How is integration working out in Britain?
The British government has for the first time published a large-scale study on integration and equal opportunities. According to the report, members of minorities have a harder time on the job market than others, and Pakistani women in Britain live in a parallel world. For British commentators the study proves that the economy must be a driving force for integration.
The liberating effects of capitalism
The majority of immigrants in Britain are making the most of the advantages of the free market, the Daily Telegraph writes in delight:
“As for a sense of belonging, it is remarkable how relatively integrated British society is. The proportion of people who say they 'strongly belong to Britain' is almost identical across all ethnic groups: 81 per cent of black Britons, 84 per cent of Asians and 85 per cent of whites. Britain is doing much better than many of our European neighbours. ... The way the Conservatives should look at this is as proof that the democratic capitalist system, far from being oppressive, is hugely liberating for everyone, including immigrants.”
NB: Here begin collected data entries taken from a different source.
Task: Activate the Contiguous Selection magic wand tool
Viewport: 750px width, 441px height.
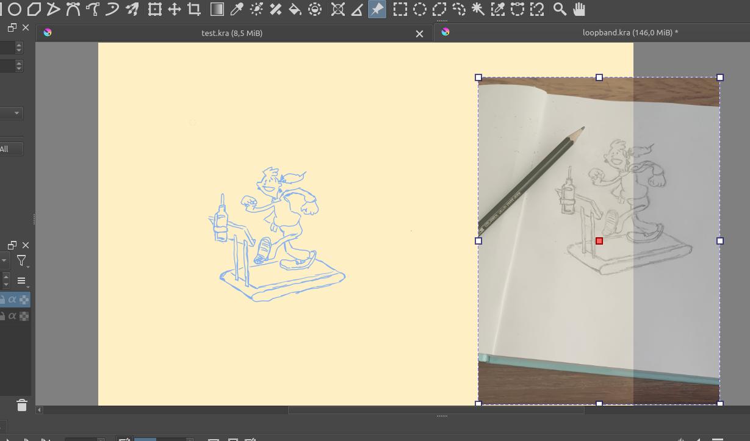Action: (478, 9)
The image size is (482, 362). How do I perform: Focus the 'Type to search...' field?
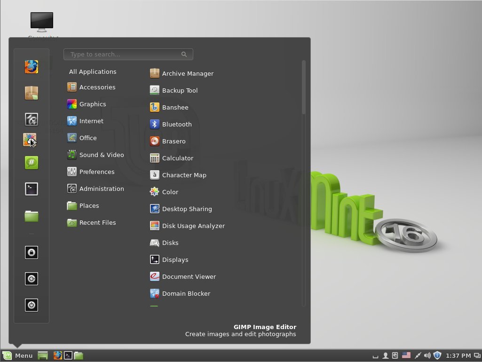point(125,55)
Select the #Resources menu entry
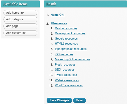 (x=59, y=23)
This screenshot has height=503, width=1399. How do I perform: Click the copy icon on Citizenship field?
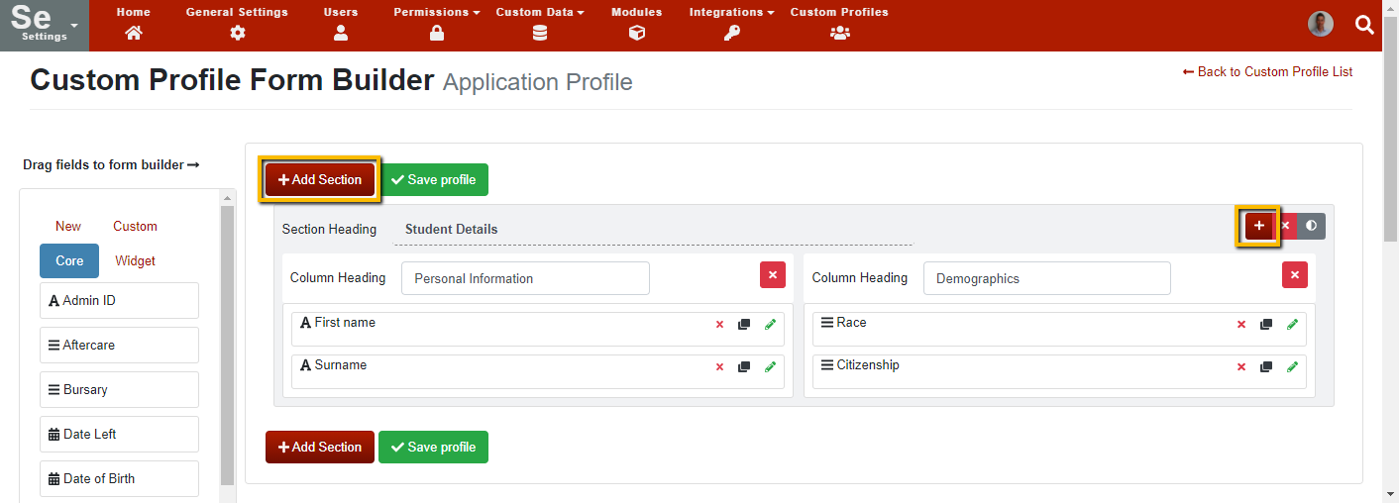(1265, 367)
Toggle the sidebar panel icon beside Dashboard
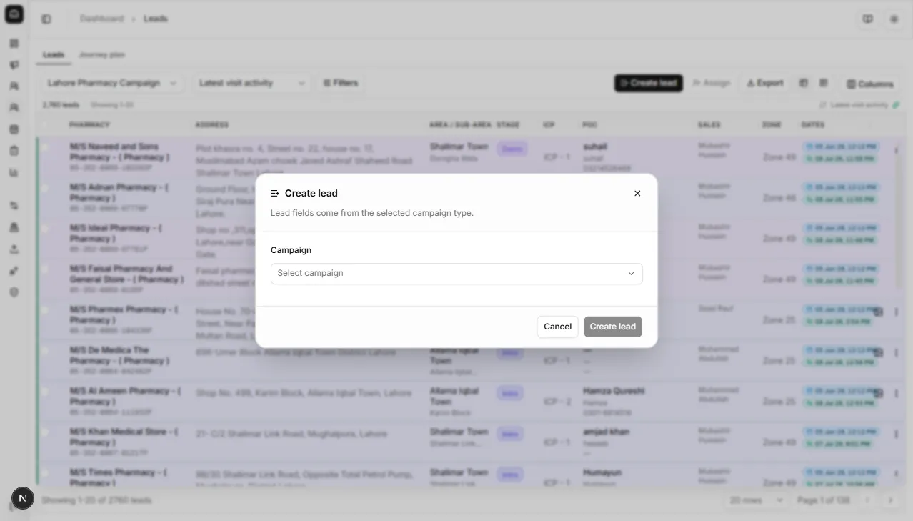This screenshot has width=913, height=521. [x=46, y=19]
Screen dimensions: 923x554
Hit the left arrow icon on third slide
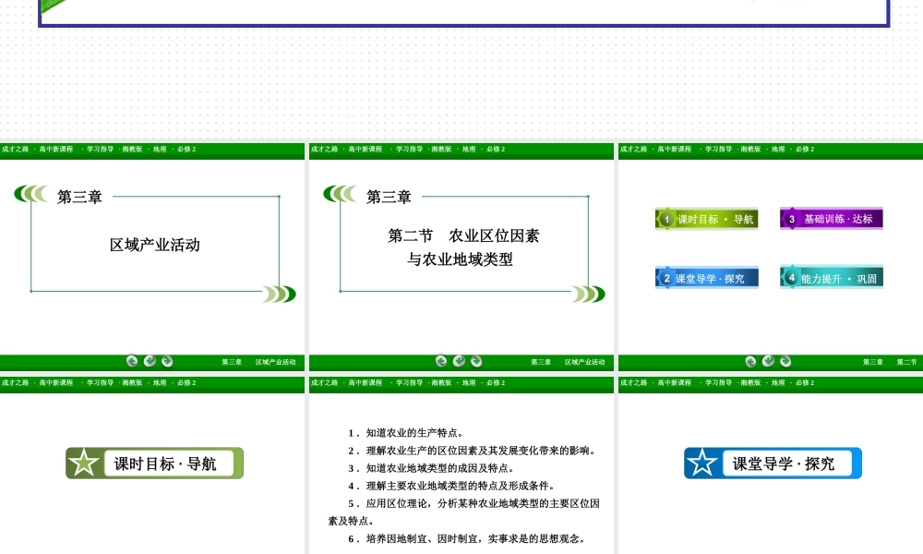750,361
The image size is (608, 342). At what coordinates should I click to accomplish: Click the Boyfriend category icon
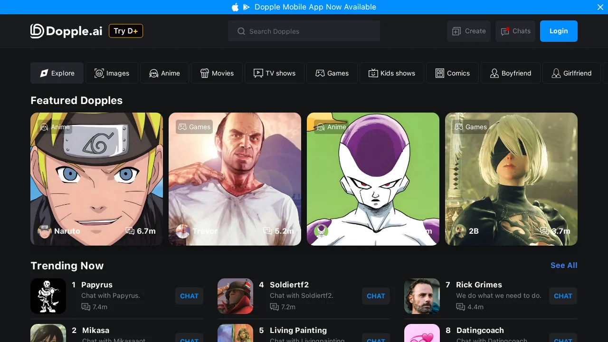[494, 73]
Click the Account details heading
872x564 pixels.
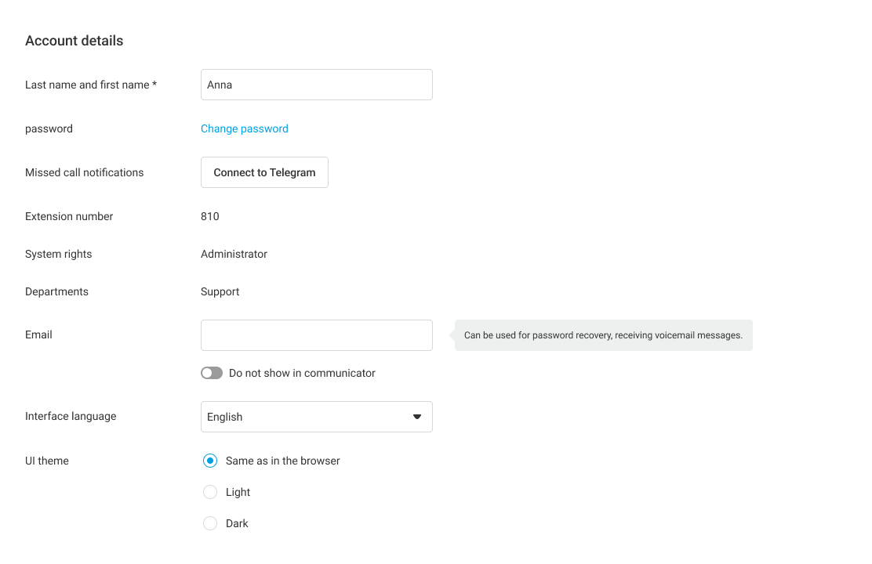click(x=74, y=41)
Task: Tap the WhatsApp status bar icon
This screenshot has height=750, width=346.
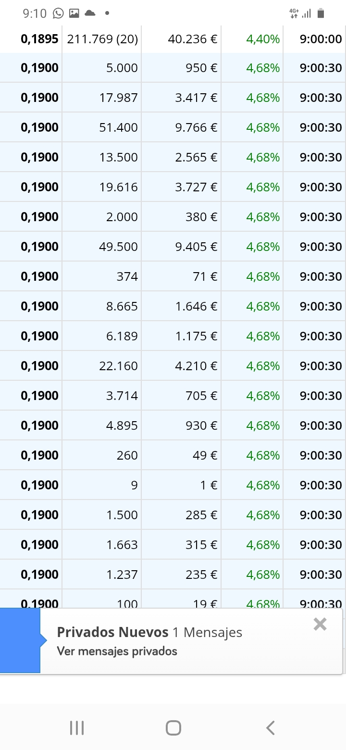Action: [x=58, y=13]
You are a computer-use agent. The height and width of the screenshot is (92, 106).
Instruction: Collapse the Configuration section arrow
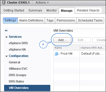(6, 56)
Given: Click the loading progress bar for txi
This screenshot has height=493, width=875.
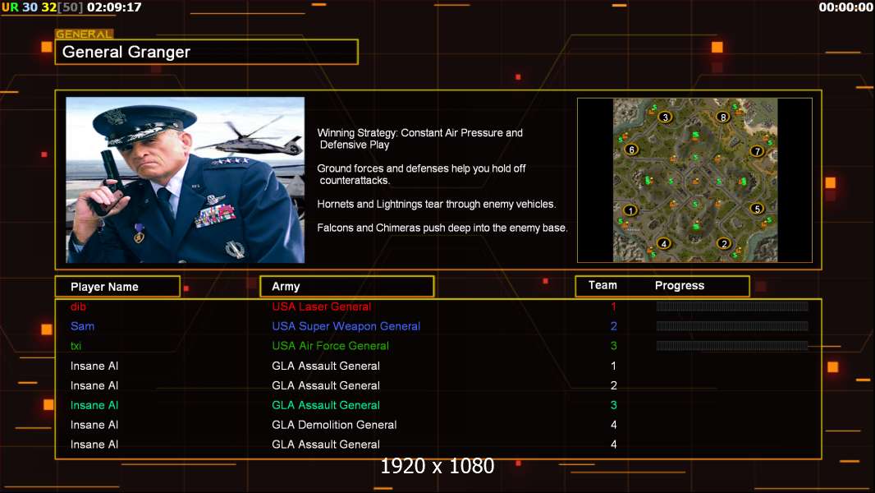Looking at the screenshot, I should pyautogui.click(x=732, y=346).
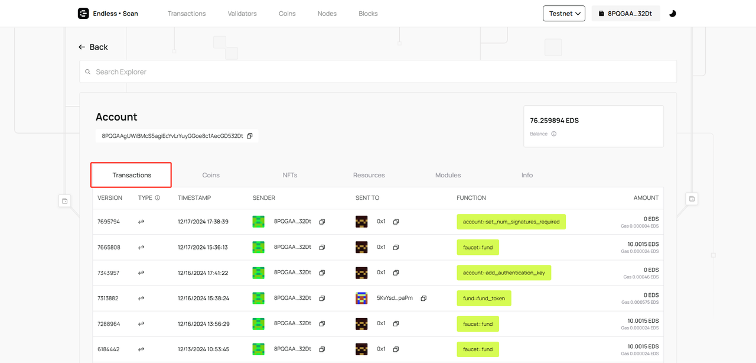Viewport: 756px width, 363px height.
Task: Click the fund::fund_token function label
Action: pos(484,299)

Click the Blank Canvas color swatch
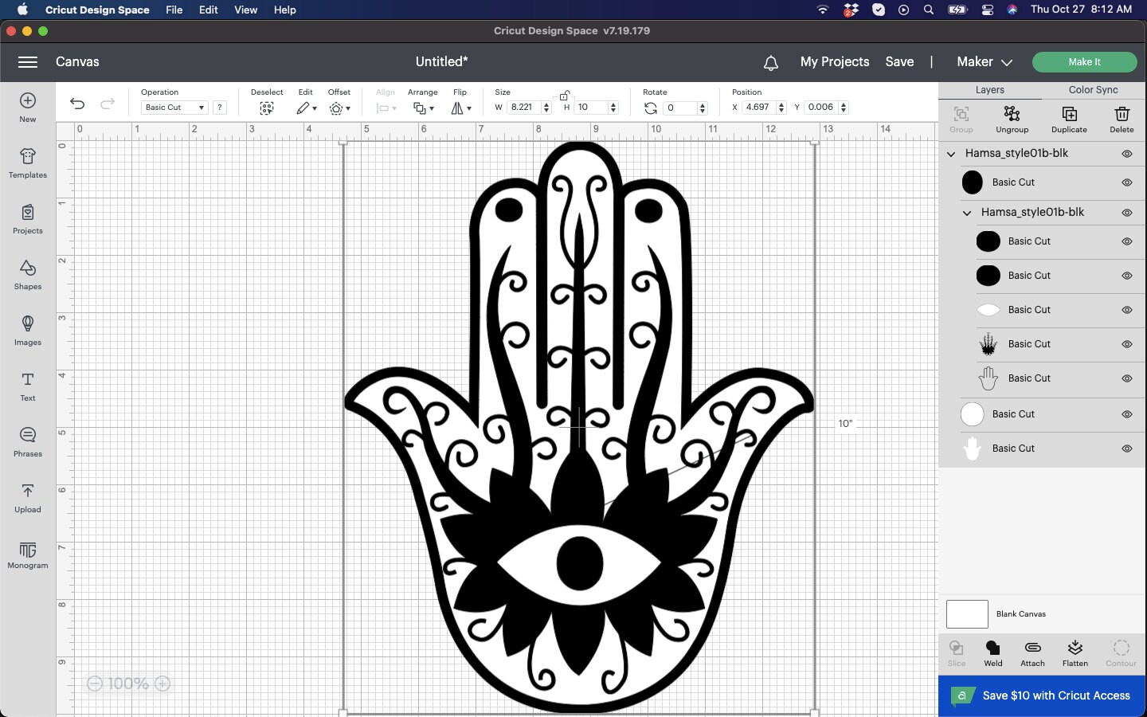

Combat discrimination effectively
Presenting facts and figures won't be enough to combat the disadvantages migrants face, the Independent admonishes:
“There is still much to find out about the way race dictates people's lives in contemporary Britain. ... It is not too early to consider, in the context of these findings, measures such as positive discrimination, tougher sanctions on employers who operate unfair practices, or shifting the burden of proof onto companies and public bodies to show that they are not discriminatory. Burning injustices will not be extinguished merely by spraying them with official stats.”